Sri Lanka has filed 23,270 charges against 25 people related to the 2019 Easter Sunday suicide bomb attacks on churches and hotels that killed 269 people, according to the president's office on Wednesday.
The charges were filed on Tuesday under the country's anti-terror laws. The 23,270 charges include conspiring to murder, aiding and abetting, collecting arms and ammunition, and attempted murder.
The attorney general requested the chief justice to appoint a special three-member high court bench to expedite the cases.
Suicide bombers from local and international extremist groups had carried out a series of blasts at three churches and three luxury hotels on April 21, 2019. Another suicide bomber who had entered a fourth hotel did not blow up his bomb, but committed suicide elsewhere by blowing up his explosives.
The government of President Gotabaya Rajapaksa is under pressure from the Catholic church.
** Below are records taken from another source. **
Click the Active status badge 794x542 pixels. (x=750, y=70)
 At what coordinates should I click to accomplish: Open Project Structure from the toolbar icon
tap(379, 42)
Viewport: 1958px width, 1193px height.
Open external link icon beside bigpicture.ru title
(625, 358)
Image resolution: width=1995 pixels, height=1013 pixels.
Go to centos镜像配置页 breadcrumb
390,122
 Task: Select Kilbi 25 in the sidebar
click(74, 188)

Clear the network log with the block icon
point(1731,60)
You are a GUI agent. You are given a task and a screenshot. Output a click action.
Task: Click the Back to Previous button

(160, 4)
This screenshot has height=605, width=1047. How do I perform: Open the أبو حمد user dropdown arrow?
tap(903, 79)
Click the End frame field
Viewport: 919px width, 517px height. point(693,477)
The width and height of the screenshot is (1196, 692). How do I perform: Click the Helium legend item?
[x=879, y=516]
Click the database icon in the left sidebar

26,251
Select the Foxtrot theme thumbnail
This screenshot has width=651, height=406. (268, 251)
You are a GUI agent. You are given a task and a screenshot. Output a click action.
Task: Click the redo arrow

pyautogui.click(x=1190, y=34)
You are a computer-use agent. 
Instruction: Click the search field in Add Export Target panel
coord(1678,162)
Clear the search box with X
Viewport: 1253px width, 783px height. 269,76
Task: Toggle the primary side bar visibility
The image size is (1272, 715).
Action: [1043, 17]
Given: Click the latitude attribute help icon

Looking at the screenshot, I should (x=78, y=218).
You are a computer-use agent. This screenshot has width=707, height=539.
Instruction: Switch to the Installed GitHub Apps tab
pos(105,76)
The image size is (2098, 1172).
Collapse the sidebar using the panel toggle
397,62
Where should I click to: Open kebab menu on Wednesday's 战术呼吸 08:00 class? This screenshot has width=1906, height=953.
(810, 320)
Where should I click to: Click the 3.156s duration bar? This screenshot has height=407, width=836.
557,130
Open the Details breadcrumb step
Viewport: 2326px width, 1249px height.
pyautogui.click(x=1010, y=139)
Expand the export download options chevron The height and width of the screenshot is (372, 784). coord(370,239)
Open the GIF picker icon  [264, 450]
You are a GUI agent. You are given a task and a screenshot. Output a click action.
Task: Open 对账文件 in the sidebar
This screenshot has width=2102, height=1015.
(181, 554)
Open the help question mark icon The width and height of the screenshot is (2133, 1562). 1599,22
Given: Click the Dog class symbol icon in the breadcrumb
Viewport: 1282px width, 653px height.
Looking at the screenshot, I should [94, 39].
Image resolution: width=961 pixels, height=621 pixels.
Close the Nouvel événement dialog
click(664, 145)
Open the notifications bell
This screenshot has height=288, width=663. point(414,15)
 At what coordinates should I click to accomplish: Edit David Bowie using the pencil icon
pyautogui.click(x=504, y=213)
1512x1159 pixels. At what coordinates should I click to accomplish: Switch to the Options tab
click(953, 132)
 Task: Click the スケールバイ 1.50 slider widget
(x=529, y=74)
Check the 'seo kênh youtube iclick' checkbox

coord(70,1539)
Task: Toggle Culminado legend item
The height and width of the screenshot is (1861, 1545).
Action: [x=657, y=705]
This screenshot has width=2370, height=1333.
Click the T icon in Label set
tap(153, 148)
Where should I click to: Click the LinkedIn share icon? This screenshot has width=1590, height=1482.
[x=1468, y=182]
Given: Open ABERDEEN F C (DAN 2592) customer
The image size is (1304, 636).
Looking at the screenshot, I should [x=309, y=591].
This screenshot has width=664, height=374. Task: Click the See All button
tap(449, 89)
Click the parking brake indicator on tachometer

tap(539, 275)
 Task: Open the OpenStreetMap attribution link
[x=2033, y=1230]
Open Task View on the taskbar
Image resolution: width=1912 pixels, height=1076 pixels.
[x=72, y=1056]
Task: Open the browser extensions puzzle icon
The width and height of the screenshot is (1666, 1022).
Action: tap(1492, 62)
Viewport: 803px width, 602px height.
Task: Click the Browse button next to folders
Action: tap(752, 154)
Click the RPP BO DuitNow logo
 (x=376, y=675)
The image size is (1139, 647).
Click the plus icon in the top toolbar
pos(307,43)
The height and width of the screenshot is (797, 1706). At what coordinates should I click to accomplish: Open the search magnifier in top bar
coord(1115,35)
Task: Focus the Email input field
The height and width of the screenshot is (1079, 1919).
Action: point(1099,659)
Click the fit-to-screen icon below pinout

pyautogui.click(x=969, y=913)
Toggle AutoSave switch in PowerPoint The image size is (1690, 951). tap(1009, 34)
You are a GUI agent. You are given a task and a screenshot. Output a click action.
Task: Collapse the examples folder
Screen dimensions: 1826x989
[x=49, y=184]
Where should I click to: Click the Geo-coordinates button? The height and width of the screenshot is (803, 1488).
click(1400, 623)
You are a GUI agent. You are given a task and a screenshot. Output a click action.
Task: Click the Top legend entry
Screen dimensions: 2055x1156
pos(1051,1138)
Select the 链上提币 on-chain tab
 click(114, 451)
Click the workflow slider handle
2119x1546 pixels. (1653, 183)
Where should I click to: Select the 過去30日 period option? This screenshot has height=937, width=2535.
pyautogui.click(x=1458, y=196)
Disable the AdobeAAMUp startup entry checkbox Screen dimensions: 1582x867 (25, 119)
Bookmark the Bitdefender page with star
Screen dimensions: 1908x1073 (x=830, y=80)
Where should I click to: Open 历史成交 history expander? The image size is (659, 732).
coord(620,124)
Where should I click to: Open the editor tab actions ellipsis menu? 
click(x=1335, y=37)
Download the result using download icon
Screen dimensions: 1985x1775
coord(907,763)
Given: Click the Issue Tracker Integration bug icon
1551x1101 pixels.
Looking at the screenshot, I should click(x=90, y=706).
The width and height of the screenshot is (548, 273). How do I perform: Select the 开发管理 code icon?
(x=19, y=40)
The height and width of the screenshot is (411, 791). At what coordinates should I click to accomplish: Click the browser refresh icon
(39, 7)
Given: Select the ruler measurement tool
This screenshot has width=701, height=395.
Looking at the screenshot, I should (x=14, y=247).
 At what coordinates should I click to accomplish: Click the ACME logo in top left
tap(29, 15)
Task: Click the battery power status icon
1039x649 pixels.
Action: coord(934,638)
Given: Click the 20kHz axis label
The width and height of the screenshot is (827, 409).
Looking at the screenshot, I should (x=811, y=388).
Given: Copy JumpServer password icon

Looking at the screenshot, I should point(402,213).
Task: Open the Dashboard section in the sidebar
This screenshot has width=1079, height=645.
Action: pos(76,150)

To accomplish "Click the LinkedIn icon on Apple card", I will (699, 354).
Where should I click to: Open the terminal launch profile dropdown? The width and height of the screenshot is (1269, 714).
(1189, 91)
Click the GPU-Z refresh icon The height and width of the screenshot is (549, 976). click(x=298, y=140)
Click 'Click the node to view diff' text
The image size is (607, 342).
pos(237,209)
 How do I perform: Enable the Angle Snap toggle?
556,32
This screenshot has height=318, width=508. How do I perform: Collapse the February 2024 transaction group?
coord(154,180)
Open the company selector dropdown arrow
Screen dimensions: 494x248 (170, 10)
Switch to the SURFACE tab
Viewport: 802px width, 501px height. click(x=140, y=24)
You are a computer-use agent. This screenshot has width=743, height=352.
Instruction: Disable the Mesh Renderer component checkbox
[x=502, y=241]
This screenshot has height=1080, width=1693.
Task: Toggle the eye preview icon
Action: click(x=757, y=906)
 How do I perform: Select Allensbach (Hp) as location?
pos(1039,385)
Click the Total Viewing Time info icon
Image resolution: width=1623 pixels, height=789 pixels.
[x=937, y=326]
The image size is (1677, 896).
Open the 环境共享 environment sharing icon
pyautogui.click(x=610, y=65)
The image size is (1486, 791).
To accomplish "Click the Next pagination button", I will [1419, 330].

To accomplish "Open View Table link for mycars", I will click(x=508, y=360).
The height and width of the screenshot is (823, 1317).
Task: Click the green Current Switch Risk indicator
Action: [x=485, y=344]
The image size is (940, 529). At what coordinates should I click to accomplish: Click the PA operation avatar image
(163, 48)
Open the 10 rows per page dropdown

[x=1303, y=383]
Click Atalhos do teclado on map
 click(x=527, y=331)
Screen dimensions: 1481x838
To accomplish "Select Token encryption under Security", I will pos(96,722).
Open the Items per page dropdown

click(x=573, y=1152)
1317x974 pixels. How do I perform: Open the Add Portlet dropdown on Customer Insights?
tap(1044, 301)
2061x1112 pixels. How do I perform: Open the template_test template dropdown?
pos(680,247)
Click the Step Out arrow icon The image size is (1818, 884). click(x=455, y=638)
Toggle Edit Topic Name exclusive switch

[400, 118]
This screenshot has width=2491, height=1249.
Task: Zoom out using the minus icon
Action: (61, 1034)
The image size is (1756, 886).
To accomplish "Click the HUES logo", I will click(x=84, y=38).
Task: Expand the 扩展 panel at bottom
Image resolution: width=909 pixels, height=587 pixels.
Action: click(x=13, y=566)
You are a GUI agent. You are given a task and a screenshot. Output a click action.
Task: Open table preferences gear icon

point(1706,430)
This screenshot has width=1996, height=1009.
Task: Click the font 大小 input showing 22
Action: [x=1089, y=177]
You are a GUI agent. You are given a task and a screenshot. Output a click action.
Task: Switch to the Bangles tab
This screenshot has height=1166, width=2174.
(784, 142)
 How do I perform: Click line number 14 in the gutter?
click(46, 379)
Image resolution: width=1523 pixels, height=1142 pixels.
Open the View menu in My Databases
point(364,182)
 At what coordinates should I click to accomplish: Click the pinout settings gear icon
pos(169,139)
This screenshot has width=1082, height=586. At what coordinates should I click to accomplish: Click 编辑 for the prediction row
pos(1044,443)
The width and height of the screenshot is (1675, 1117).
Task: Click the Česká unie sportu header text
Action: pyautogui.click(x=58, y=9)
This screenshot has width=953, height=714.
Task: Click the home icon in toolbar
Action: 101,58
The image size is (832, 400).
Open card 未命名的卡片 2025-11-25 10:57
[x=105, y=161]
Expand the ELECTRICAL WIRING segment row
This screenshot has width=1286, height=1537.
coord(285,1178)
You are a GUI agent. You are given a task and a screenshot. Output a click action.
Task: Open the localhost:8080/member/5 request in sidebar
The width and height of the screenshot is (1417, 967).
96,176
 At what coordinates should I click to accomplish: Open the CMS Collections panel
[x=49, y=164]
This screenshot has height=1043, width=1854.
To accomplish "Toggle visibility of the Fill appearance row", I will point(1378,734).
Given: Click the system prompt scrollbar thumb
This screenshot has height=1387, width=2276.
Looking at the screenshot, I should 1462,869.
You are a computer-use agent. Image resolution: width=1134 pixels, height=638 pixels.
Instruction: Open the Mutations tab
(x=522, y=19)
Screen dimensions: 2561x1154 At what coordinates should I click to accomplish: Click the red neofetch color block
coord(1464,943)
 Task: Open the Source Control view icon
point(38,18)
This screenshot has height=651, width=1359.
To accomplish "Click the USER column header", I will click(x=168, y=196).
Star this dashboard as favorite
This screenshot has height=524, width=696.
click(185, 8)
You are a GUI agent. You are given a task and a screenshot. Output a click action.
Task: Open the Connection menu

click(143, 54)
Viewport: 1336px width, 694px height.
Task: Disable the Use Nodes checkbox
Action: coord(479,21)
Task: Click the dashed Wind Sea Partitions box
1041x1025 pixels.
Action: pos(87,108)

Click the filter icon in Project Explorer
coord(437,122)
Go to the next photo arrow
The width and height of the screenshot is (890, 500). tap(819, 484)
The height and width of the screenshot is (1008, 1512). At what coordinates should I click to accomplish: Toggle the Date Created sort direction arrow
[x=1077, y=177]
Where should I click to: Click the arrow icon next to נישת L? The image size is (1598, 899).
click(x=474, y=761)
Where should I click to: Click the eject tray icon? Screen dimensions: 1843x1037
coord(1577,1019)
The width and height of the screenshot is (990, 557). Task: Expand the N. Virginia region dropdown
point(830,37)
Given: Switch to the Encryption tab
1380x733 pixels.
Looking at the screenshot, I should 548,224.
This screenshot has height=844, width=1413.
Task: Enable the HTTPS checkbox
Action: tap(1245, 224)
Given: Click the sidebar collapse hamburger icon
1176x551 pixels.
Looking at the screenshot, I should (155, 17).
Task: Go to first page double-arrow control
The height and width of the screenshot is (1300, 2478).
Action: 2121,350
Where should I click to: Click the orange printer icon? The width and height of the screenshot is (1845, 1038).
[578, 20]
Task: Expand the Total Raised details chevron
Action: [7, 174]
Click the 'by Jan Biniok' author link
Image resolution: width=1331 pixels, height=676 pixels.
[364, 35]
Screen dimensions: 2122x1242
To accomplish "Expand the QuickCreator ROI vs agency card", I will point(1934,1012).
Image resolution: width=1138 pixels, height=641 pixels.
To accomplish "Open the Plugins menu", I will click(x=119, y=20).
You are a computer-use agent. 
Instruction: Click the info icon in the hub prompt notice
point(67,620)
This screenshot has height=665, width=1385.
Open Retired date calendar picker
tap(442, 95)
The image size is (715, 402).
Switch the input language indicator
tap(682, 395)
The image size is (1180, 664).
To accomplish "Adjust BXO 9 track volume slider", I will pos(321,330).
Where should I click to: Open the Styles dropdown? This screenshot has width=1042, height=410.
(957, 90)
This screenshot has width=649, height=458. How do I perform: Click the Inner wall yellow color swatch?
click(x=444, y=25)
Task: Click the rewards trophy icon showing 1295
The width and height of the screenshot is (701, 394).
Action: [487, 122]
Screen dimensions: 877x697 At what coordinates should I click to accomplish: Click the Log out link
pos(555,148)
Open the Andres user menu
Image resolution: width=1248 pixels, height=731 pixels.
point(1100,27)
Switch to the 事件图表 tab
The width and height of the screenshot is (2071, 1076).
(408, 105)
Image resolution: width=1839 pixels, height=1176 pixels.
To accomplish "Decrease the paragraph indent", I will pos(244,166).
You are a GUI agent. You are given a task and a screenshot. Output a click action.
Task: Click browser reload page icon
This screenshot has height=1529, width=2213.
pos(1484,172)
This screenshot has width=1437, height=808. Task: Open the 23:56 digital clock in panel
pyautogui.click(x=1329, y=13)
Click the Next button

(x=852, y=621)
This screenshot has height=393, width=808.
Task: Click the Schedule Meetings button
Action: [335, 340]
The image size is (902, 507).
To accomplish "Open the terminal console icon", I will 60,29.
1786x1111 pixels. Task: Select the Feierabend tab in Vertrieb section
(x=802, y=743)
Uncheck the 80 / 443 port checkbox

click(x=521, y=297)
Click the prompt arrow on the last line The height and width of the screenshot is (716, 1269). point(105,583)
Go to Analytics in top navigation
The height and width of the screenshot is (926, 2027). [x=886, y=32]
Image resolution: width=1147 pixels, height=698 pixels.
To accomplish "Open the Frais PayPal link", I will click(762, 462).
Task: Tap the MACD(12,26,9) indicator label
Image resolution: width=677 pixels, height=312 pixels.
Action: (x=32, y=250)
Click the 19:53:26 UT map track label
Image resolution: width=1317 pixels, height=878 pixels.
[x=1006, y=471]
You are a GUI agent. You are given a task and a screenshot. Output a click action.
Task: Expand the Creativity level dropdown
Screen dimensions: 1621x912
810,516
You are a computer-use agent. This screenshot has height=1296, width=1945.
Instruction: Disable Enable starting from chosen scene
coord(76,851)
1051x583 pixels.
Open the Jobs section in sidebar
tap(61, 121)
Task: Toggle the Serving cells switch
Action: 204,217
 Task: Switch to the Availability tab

Just last month, the church had written to the President expressing concerns over the investigations, urging him to take action against former President Maithripala Sirisena for negligence.
Considered to be one of the worst attacks in post-conflict Sri Lanka, the terror attacks shook the country. They caused an upheaval in the island nation, with many pointing out that the government did not act on intelligence inputs provided by India. In the subsequent elections, the ruling government lost and Rajapaksa was elected for his commitment to national security.
The attacks also brought up the issue of lack of coordination among the then president Sirisena and then Prime Minister Ranil Wickremesinghe, due to which, many politicians allege, the bombers could carry out their act of terror.